Security settings are used to control who can view or modify content and properties or who can publish documents. Depending on your site settings, you can set security permissions when you add new documents, when you check in a document, when you publish a document, or when you view information. You must have the appropriate access permissions to view or change the security. See Manage security for more information on permission descriptions.
Typically, security settings are created based on the class of the document, but settings can also be derived from an entry template, from a security policy, from folder inheritance, or from an external source, such as IBM® InfoSphere™ Enterprise Records. For example, when a user adds a new document, the security for the document is based on the security settings that the administrator sets for the document class. Depending on your site settings, you can explicitly set the security for a folder, a custom object, a document, or a search. Documents can use a security policy that consists of one or more security templates that define the security for a document class based on the document's state. For more information, see Set security permissions.

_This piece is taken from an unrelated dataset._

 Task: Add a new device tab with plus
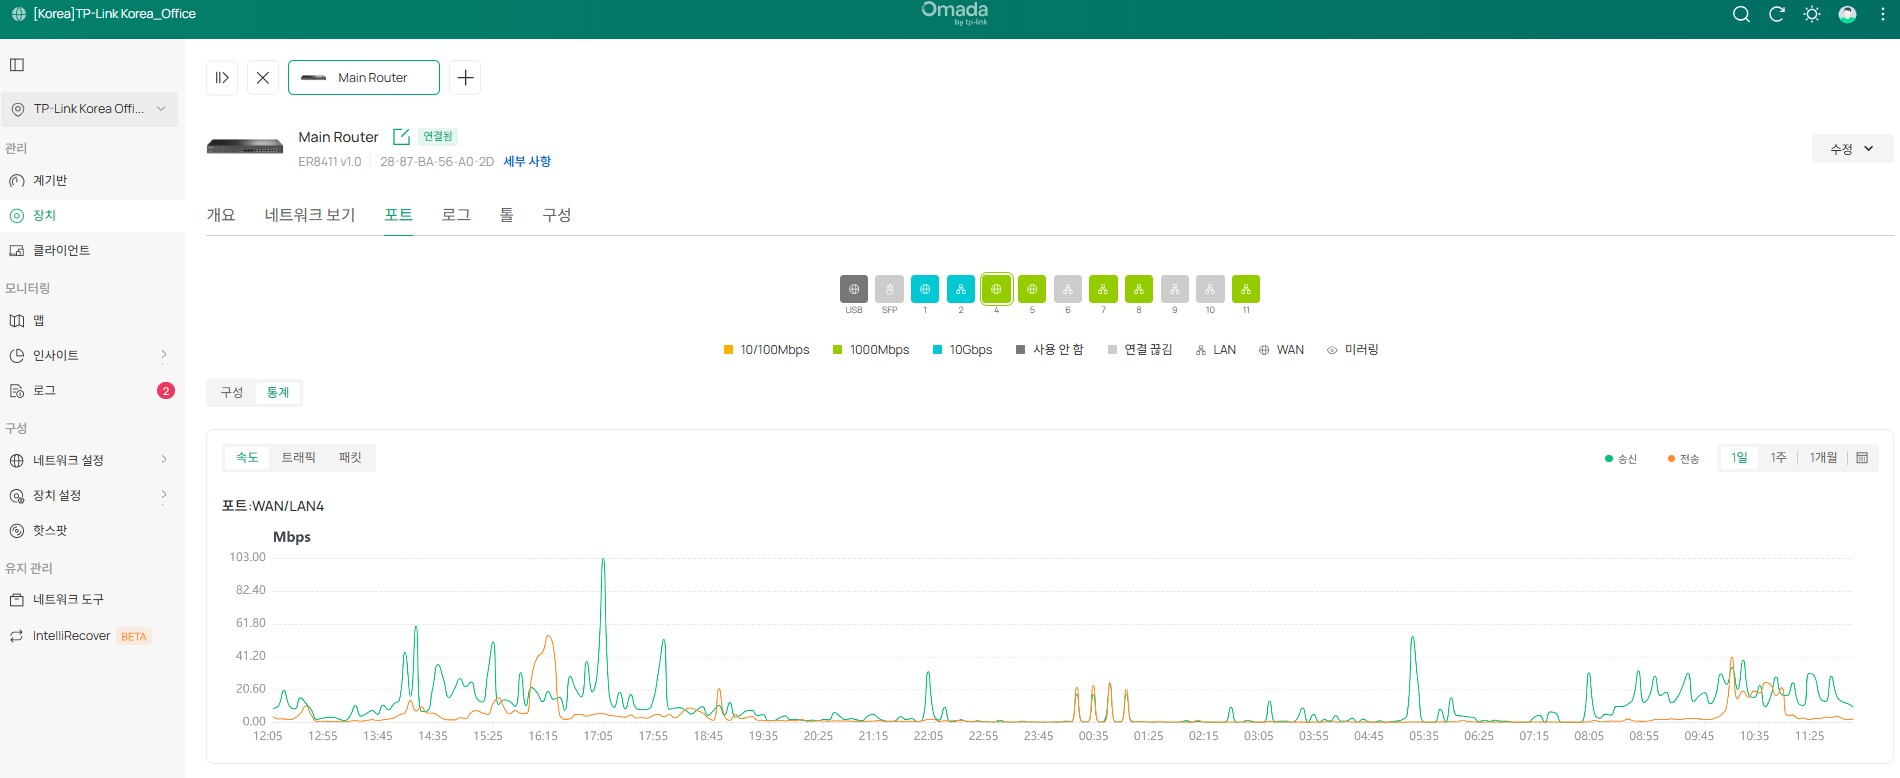[465, 78]
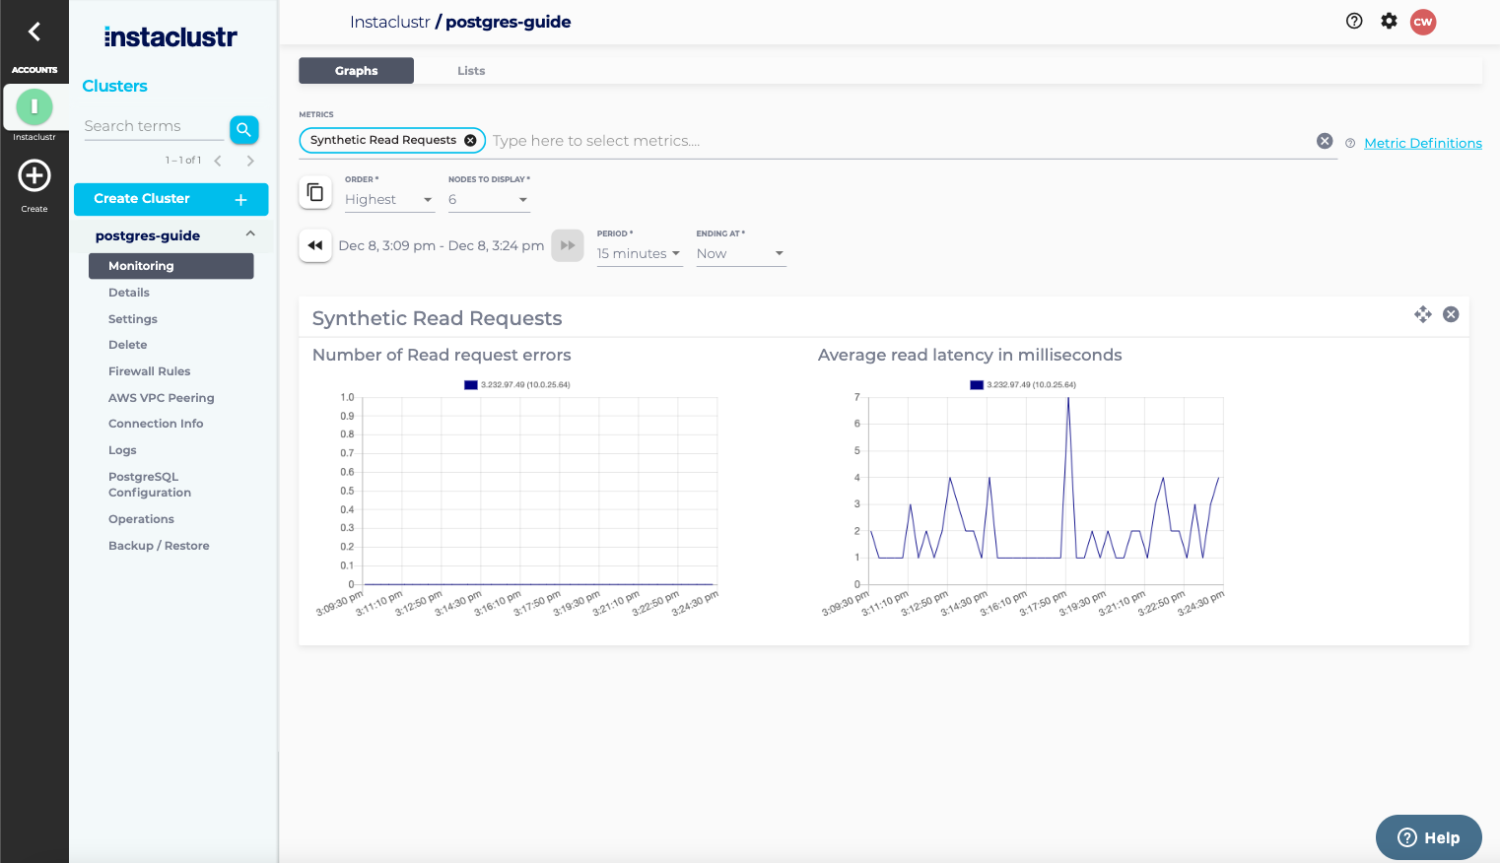
Task: Select the Instaclustr account icon
Action: [x=34, y=107]
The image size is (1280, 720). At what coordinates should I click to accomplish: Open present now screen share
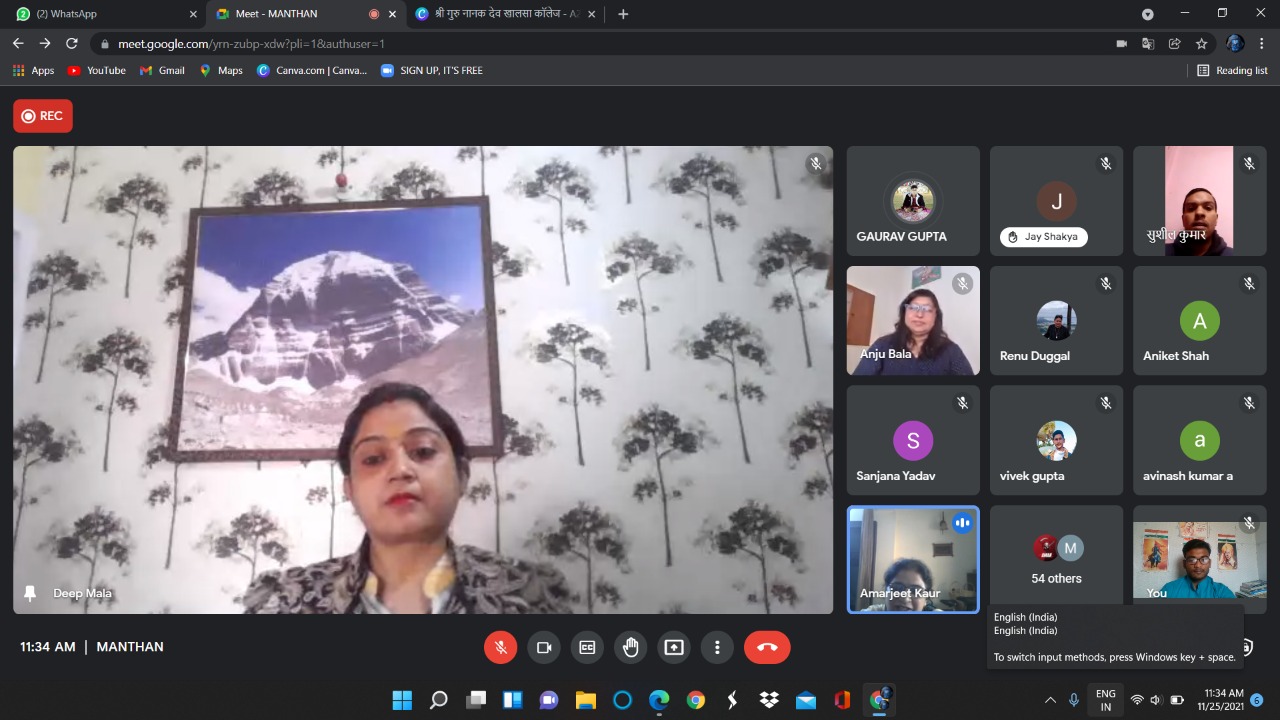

In addition to the security defined for an document, your administrator can define additional security for individual properties associated with the document's class. For example, you might have access rights to add a document to a specific folder and document class. When you set the properties for the document, property access masks might control the properties that you can edit, and might control which values you can see and select in a choice list for the property values. Your administrator defines these settings.
Access roles control your access to views, advanced tools, and actions. Your administrator defines roles that allow or deny access to specific pages, modes, and commands. If you are not a member of a specific access role, and access to a feature is set to a specific role, you cannot access the feature.
For example, your department might be concerned only with adding new documents to an object store. In that case, your administrator can configure only the Browse mode and Authoring section of My Workplace for members of your group. The appropriate wizards and secondary pages or modes would still be available. Your department members might also only see a subset of the available actions in information pages and in menus.